> _Reading passage_:
════════════════

Oh, did I mention she’s 17?

Truth is, I don’t know if we ever outgrow fairy tales. It explains why they’ve endured as long as they have: In an age in which we’re surrounded by iPads and Xboxes and unremitting pokes on our Facebook accounts, most of us still know and remember these stories of old: Snow White. Little Red Riding Hood. The Frog Prince. Sure, some of them have grown hazy with time or become a little Disneyfied in our brains, but they’re still there. We revisit them enough to ensure they’ll stick. And we often turn to them when times get tough.

Perhaps it shouldn’t surprise us that fairy tales are experiencing a serious resurgence. ABC’s fable-soaked Once Upon a Time is an honest-to-goodness hit. NBC’s Grimm has been renewed for next year already. And in 2012, the multiplex will be awash with films searching for their own happily ever after ending: Jack the Giant Killer, starring Bill Nighy and Ewan McGregor; Hansel and Gretel: Witch Hunters, featuring Gemma Arterton and Jeremy Renner as the siblings all grown up; and (count ’em) two new Snow White films—Snow White and the Huntsman (starring Charlize Theron as the evil queen) and The Brothers Grimm: Snow White (which features Julia Roberts in the pivotal queen role).

Now, some fairy tales aren’t appropriate for every boy and girl—or man and woman, for that matter. Lots of them feature witchcraft and occultism. Many of them, unmoored from Disney and Saturday morning cartoons, are quite dark. It still freaks me out that Hansel and Gretel—a story originally about children abandoned by their parents and taken in by a cannibalistic woman (with an admittedly odd taste in real estate)—would be considered suitable for children.

And yet, these stories still touch us—not in spite of the darkness, but in some ways because of it.

════════════════

> _Given material_:

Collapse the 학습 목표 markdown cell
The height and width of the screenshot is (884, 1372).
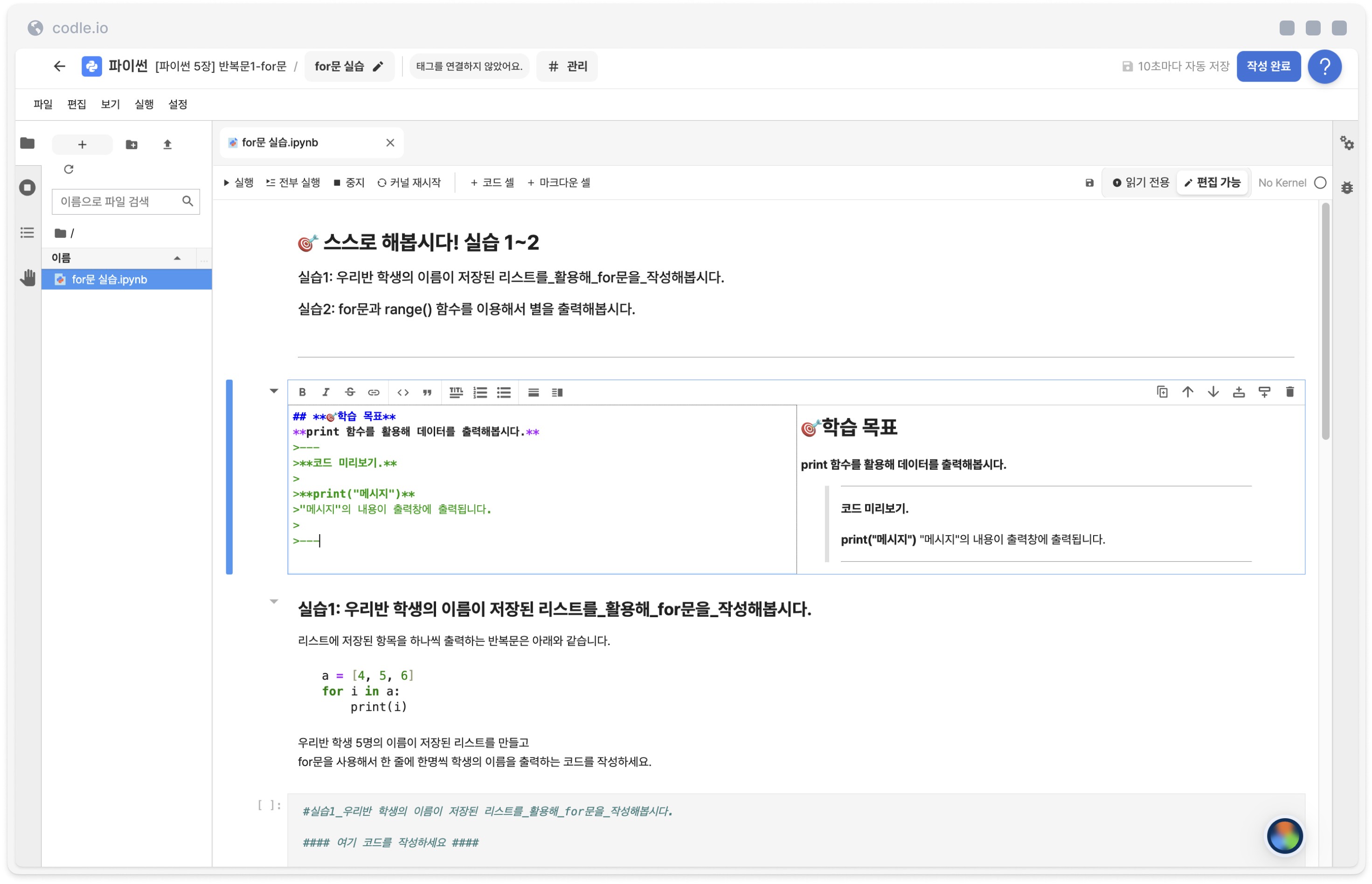pyautogui.click(x=274, y=391)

════════════════

> _Objective 1_: Reproduce word for word the part of the fairy tales essay that starts with "Now, some fairy" and goes on through "because of it.".
> _Objective 2_: Carry on the fairy tales essay, picking up right after its final sentence.

> _Right answer 1_:
Now, some fairy tales aren’t appropriate for every boy and girl—or man and woman, for that matter. Lots of them feature witchcraft and occultism. Many of them, unmoored from Disney and Saturday morning cartoons, are quite dark. It still freaks me out that Hansel and Gretel—a story originally about children abandoned by their parents and taken in by a cannibalistic woman (with an admittedly odd taste in real estate)—would be considered suitable for children.

And yet, these stories still touch us—not in spite of the darkness, but in some ways because of it.

> _Right answer 2_:
Let’s face it: We live in a time where we’re pressed upon by our own dark, forbidding forests, and danger lurks behind every tree. They might not be evil witches or big bad wolves; we fret instead over the situation in Greece or shake our heads at our embittered politics or tremble in our shoes over our own sets of sins. We struggle with work and school and peer pressure and dizzying temptations.

And yet we know there is hope. There is the potential for joy, for better times ahead. We know this, first and foremost, because of our faith … but fairy tales in their own way can help remind us of that ultimate hope we have.

“Fairy tales do not give a child his first idea of bogey,” G.K. Chesterton once wrote. “What fairy tales give the child is his first clear idea of the possible defeat of bogey. The baby has known the dragon intimately ever since he had an imagination. What the fairy tale provides for him is a St. George to kill the dragon.”

It’s hard to say how these fairy tales will manifest themselves on our screens in the coming months. Most likely, we’ll probably have to hammer on most of ’em for something. Already, we know that neither Once Upon a Time or Grimm make for content-free, fun-for-the-whole-family viewing.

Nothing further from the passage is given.